- _Exercise directions_
Would you transcribe each entry precisely as it stands, setting aside any images?

▬▬▬▬▬▬

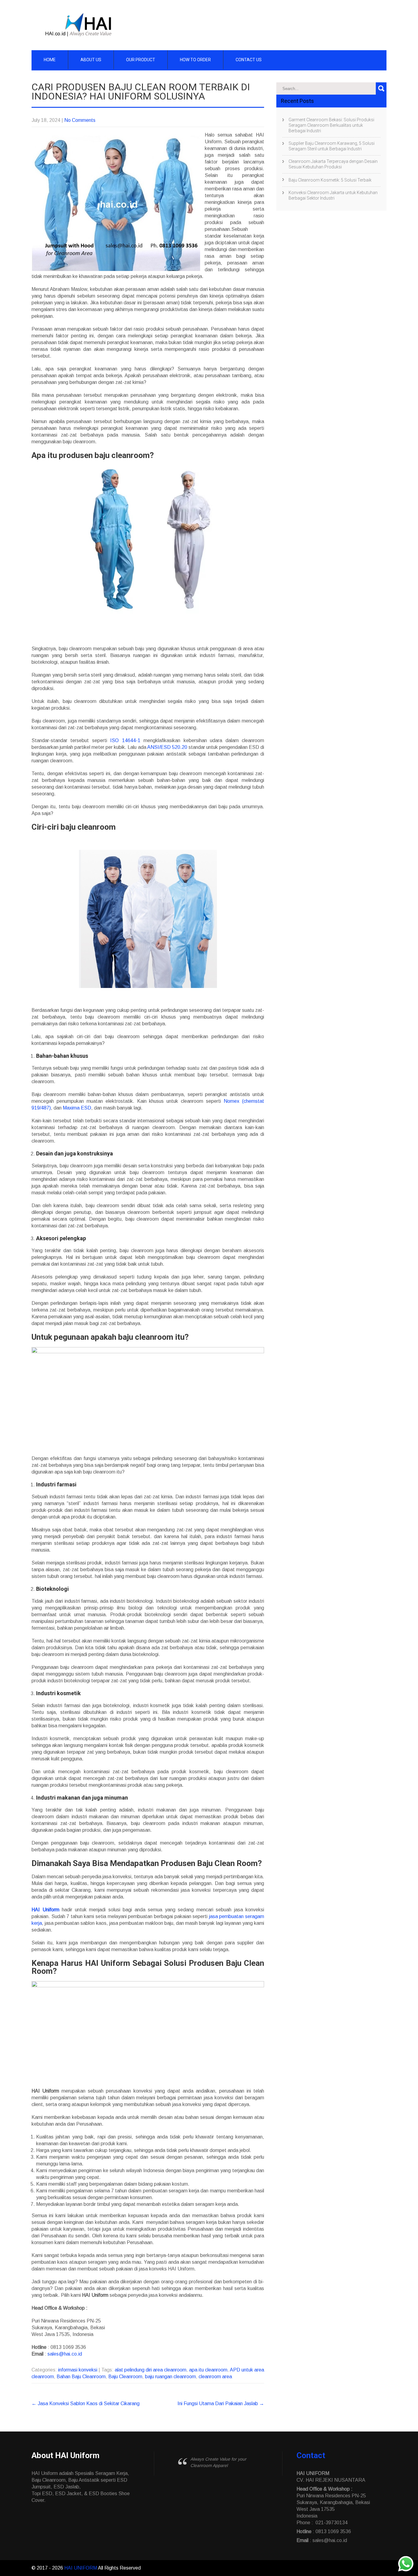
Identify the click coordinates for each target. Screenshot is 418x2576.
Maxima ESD (77, 1107)
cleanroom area (215, 2376)
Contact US (249, 59)
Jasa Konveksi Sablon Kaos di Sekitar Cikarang (86, 2403)
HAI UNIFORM (81, 2567)
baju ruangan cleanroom (170, 2376)
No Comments (79, 120)
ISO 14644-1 (125, 740)
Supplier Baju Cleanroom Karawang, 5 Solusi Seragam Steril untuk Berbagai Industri (332, 146)
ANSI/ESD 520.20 (167, 747)
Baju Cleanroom (125, 2376)
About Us (90, 59)
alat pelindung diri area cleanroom (150, 2369)
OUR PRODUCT (140, 59)
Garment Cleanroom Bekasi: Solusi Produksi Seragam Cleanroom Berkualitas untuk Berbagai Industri (331, 125)
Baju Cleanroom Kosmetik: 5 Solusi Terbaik (330, 180)
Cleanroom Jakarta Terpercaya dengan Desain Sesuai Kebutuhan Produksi (333, 164)
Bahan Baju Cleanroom (81, 2376)
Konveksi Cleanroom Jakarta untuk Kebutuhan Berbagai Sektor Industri (333, 195)
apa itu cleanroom (208, 2369)
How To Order (195, 59)
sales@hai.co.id (64, 2353)
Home (50, 59)
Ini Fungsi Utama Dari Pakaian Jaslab (220, 2403)
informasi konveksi (77, 2369)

▬▬▬▬▬▬

- _Answer section_
Identify the click coordinates for each target. Screenshot is 418x2576.
Maxima ESD (77, 1107)
cleanroom area (215, 2376)
Contact US (249, 59)
Jasa Konveksi Sablon Kaos di Sekitar Cikarang (86, 2403)
HAI UNIFORM (81, 2567)
baju ruangan cleanroom (170, 2376)
No Comments (79, 120)
ISO 14644-1 (125, 740)
Supplier Baju Cleanroom Karawang, 5 Solusi Seragam Steril untuk Berbagai Industri (332, 146)
ANSI/ESD 520.20 (167, 747)
Baju Cleanroom (125, 2376)
About Us (90, 59)
alat pelindung diri area cleanroom (150, 2369)
OUR PRODUCT (140, 59)
Garment Cleanroom Bekasi: Solusi Produksi Seragam Cleanroom Berkualitas untuk Berbagai Industri (331, 125)
Baju Cleanroom Kosmetik: 5 Solusi Terbaik (330, 180)
Cleanroom Jakarta Terpercaya dengan Desain Sesuai Kebutuhan Produksi (333, 164)
Bahan Baju Cleanroom (81, 2376)
Konveksi Cleanroom Jakarta untuk Kebutuhan Berbagai Sektor Industri (333, 195)
apa itu cleanroom (208, 2369)
How To Order (195, 59)
sales@hai.co.id (64, 2353)
Home (50, 59)
Ini Fungsi Utama Dari Pakaian Jaslab (220, 2403)
informasi konveksi (77, 2369)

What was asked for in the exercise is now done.